When my 10-year-old son and I got up at 3:30 a.m. Monday to drive to a wildlife refuge so we could be there when the sun rose, we expected the sun to rise.

It did — eventually. But for the first couple hours after “sunrise,” Bombay Hook National Wildlife Refuge in Delaware was shrouded in fog, and the sun was just a round glow, low in the sky.

No matter. We birded anyway, amid the constant chatter of American avocets, a long-necked, black-and-white patterned wading bird, and the ever-present Canada geese. We even tried to identify birds, such as a group of egrets, only 50 yards away but just white apparitions veiled by the fog and invisible to a video camera.

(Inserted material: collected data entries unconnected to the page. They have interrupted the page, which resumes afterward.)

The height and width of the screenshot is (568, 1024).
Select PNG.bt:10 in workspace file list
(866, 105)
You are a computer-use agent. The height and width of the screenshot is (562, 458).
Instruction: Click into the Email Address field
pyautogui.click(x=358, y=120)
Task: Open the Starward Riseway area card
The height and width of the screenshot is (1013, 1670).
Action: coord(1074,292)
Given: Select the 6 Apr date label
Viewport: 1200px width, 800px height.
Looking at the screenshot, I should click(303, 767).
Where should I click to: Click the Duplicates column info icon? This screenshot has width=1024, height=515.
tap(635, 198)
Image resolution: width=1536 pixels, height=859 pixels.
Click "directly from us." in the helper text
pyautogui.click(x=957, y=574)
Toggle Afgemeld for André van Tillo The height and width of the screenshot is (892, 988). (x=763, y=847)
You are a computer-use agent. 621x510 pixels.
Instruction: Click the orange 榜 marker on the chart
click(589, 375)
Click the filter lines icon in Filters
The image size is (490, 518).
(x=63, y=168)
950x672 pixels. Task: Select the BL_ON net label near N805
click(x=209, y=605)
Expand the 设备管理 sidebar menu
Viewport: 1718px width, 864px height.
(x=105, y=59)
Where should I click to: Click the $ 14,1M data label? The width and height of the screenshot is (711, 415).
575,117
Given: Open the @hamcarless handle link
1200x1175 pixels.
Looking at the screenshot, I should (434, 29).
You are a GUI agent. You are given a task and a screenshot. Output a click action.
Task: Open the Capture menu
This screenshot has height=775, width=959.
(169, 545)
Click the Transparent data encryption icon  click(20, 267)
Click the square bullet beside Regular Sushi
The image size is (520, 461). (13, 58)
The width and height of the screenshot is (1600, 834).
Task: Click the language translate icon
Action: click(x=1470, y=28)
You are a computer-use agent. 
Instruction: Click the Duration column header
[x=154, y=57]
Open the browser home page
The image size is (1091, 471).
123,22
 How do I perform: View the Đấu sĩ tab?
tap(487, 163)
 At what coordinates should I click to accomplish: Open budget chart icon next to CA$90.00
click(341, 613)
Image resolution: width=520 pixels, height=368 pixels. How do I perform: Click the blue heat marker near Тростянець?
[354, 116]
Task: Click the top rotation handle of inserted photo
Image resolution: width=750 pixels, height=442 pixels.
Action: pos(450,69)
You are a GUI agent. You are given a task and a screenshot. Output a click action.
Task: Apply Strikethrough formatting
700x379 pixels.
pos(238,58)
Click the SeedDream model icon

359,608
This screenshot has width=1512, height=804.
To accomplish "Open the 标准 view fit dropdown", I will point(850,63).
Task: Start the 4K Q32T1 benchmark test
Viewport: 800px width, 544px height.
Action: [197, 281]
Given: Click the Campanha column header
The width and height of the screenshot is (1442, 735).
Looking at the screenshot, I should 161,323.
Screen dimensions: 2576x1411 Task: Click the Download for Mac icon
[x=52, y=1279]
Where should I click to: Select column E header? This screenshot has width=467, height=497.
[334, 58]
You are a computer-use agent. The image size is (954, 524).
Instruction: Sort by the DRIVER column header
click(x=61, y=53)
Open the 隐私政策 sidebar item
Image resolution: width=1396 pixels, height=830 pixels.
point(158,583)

When the sun did rise, it revealed marshes full of waterfowl and shorebirds, backdrops of orange, red and gold fall foliage, and some birds of prey — including a young bald eagle that dive-bombed a group of ducks several times. It flew off empty-footed.

Bombay Hook, about 2 1/2 hours from York, is an excellent day-trip destination for birders. I first went there when I was around 12 or 13 years old, and have lost count of how many times I’ve driven its gravel roads and walked its trails. I’ve never had a bad birding day there. And it’s full of other wildlife — I’ve watched raccoons meander in a field, an unconcerned red fox sit in the brush just yards away, and have walked up close (but not too close) to a huge snapping turtle crossing the road.

If you want to make the trip, here are some things to know:

What: Bombay Hook National Wildlife Refuge (www.fws.gov/northeast/bombayhook/index.html)

Where: Smyrna, Del.

About the refuge: It’s 16,251 acres of mostly tidal salt marsh, according to its website, but includes some wooded areas. There are 12 miles of gravel roads for auto tours, as well as five trails (two are handicapped accessible) and three observation towers.

It’s known mostly for the large number of waterfowl — everything from Canada and snow geese to several species of ducks to tundra swans — attracted there during fall migration and winter, but it is also a reliable place to see bald eagles.

During spring migration, the refuge attracts a great variety of birds.

If you go: Fee is $4 per car.

The visitors’ center is open Monday-Friday, 8 a.m.-4 p.m. From March through May and from September through December, it is open on Saturdays and Sundays from 9 a.m.-5 p.m. Its restrooms are accessible at all hours.

The refuge has partial closures during deer and waterfowl hunting seasons, on Nov. 11, 12, 14, 16 and 18; Dec. 12, 14 and 15; and Jan. 20. A section of the refuge is closed until 1 p.m. for Young Waterfowler Hunts on Dec. 10 and 17.

Directions: From York, there are various routes, but the non-back-road way is to take Interstate 83 to Interstate 695 east toward Towson. Take Interstate 95 north to Exit 4A (in Delaware) and follow signs for state Route 1 south. Take exit 119A onto U.S. 13 south and head into Smyrna. Turn left on state Route 6 east, then right on state Route 9 south, and watch for the sign to the refuge entrance. Note: There are $11 worth of tolls en route to the refuge, and $5 if you take the same route back.